By Princess Jones Curtis
Boston, MA — “I grew up in Hong Kong. My father was a teacher and my mother was a social worker supporting youth,” explains Shirley Tang, Ph.D., Associate Professor of Asian American Studies at the University of Massachusetts Boston. “I had a strong interest in media, art, and culture, but education and respect for teachers were always core values I grew up with.” Dr. Tang holds a Ph.D. in American Studies from SUNY Buffalo and a B.A. degree in English with Honors from Chinese University Hong Kong.
“UMass Boston has been a very inspiring place to teach. Many of my students [perservere] through the realities faced by their families and communities in Boston: poverty, health disparities, racist violence and discrimination, limited political representation, etc. Most are the first in their families to achieve higher education in the U.S.”
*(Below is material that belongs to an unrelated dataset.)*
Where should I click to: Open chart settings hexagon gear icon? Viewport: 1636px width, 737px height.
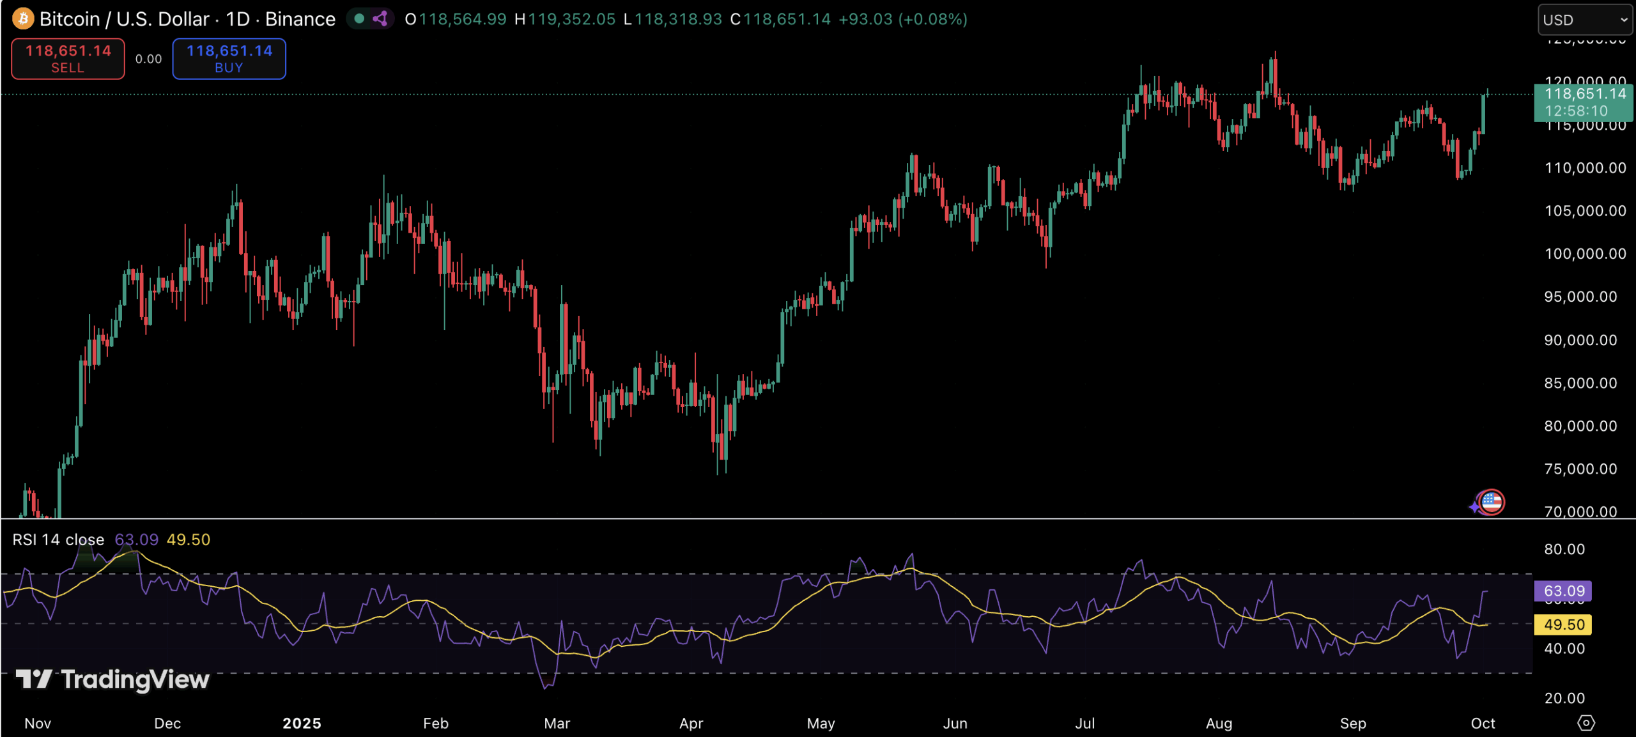coord(1586,723)
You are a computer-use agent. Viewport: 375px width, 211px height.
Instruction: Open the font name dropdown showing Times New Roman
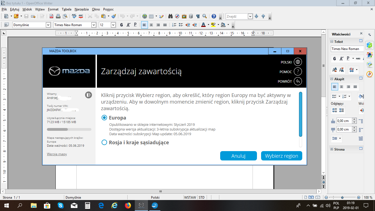tap(94, 25)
Dr. Tang’s work centers on developing new ways of studying, analyzing, and teaching about Boston’s Asian American communities and the Asian diaspora. One of her main priorities is teaching courses in Asian American Studies, usually two per semester. “We offer the most Asian American Studies courses of any university in New England. Students at other schools often have to protest just to get a couple of Asian American Studies-focused courses approved, but we offer eight to ten every semester and have over 25 approved in our curriculum.”
As much as she believes in the importance of her industry, Tang has no false illusions about it. “Academia is no ivory tower. The environment can be very competitive, elitist, hierarchical, and unfair – even in a public university with an urban mission to promote access and equity.”
Yet, the professor insists that there is power in the individuals who make up the whole. “Individual faculty, regardless of rank or formal position, have considerable flexibility and discretionary power in the classroom and curriculum; [We] can model really empowering or transformational practices in the places where [we] have control every day, every semester. I think my digital storytelling in Asian American Studies platform is a good example of asserting this kind of leadership. Within a single course, we enable students to engage in a series of deep self-reflection and meaning-making experiences related to specific social issues, critical themes, and power relations. Through this process, they develop and co-produce first-person narratives that reflect their unique lived experiences as well as their family, community, cultural and historical contexts.”
On the subject of leadership — the UMass professor doesn’t believe there’s just one path into the future. “There is no single story or direction for people of color in 2019. Our ecology is complex and changing, but still deeply-rooted,” urges Tang. “Celebrate the lotus flowers, respect the mud, [and] recognize how much we all need water.”